Before the game starts, the possession arrow is turned off. Once the ball is tipped, the team that did not win the tip is awarded the possession arrow and receives the ball if an alternating possession situation occurs. If two opposing players gain control of the ball at the same time before the arrow can be set to start the game, those two players do another jump to determine possession. If one team commits a violation during the jump ball, such as hitting the ball out of bounds or committing a foul, the other team is awarded the ball and the offending team receives the possession arrow.

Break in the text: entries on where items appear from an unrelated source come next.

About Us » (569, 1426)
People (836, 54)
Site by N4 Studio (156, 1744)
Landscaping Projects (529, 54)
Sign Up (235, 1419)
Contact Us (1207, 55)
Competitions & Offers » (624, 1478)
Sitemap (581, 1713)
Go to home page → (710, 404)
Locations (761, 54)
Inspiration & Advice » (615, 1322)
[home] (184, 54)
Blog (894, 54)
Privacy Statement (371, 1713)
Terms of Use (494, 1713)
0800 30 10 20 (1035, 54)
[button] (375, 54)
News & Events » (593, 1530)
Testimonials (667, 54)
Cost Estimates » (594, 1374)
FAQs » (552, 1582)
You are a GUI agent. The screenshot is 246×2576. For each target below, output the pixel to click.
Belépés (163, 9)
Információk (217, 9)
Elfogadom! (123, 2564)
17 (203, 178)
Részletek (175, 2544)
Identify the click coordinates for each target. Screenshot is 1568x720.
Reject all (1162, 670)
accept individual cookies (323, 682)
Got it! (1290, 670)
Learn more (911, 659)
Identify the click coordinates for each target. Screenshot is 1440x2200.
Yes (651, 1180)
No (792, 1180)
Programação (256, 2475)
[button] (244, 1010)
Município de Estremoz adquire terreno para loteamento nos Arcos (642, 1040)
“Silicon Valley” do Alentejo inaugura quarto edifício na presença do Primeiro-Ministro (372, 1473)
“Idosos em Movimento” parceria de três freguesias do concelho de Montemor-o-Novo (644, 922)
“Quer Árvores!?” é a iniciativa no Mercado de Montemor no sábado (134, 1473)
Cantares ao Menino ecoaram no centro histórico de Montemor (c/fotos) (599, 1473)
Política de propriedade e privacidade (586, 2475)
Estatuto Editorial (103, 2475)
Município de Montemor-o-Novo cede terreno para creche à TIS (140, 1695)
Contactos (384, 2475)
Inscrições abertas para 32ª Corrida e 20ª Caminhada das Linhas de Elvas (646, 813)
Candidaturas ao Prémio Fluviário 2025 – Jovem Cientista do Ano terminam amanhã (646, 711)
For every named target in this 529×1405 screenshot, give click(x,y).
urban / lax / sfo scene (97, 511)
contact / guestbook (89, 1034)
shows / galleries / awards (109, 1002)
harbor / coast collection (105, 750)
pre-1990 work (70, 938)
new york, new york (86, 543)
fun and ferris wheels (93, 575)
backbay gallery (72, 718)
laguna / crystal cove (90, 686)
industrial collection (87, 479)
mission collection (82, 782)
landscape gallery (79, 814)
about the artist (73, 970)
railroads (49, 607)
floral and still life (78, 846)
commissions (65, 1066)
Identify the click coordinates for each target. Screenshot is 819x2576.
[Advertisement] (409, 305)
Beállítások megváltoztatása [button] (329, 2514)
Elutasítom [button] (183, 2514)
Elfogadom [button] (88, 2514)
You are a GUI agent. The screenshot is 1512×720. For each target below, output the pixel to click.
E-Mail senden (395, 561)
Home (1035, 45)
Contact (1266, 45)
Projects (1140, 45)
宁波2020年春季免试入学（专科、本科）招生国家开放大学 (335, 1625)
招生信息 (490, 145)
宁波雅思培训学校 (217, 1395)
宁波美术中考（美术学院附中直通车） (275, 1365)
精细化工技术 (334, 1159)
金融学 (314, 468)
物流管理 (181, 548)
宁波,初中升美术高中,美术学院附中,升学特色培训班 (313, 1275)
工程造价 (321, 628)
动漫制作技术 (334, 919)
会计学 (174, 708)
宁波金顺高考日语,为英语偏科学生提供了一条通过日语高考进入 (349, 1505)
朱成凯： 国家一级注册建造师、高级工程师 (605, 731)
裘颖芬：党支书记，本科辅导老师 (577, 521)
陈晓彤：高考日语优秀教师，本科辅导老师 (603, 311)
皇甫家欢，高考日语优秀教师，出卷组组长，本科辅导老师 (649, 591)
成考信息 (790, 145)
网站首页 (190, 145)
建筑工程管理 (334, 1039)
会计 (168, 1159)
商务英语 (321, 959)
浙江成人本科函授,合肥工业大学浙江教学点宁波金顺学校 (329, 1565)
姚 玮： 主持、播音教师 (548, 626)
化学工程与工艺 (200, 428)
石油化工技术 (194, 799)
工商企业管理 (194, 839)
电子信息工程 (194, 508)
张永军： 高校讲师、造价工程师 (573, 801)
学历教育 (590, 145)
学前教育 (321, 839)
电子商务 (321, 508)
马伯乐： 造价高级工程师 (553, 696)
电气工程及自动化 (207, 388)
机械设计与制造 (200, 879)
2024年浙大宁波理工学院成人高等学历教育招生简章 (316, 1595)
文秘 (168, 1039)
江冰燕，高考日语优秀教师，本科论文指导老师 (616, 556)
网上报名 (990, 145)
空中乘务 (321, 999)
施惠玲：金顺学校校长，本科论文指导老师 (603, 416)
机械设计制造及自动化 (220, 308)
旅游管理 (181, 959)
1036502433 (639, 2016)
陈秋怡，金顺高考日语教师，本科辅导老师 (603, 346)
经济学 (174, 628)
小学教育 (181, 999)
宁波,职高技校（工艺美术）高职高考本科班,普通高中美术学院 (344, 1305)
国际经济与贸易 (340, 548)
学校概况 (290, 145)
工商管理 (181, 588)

Between Quarters and at Halftime

A high school basketball game is four eight-minute quarters and the possession arrow is used to determine who receives the ball at the start of each quarter after the first one. In college basketball, the game is two 20-minute halves and the possession arrow determines which team receives the ball after halftime. The arrow is switched after the ball is in-bounded in all of these situations. In both college and high school, another jump ball starts the overtime period.

When It's Not Switched

If the opposing team commits a foul or violation during a team's alternating possession throw-in, the arrow is not switched after the ball is in-bounded. For example, if the home team receives the ball for an alternating possession throw-in due to a held ball, and the visiting team commits a foul before the ball is in-bounded, the home team would receive the ball out of bounds again for a throw-in, but the arrow would not be switched once the ball is in-bounded because the throw-in is now a result of a violation.

Alternating Possession Procedure

The alternating possession procedure establishes a fair way to determine which team gets the ball in unusual situations when both or neither team has possession of the ball. The held ball is a frequent example of when the alternating possession arrow determines which team gets the ball. If two players simultaneously hit the ball out of bounds or if the officials cannot determine which team last touched the ball before it went out of bounds, the possession arrow determines which team gets the ball for the throw-in. The arrow is also used when two opponents commit simultaneous goaltending, or basket interference, violations.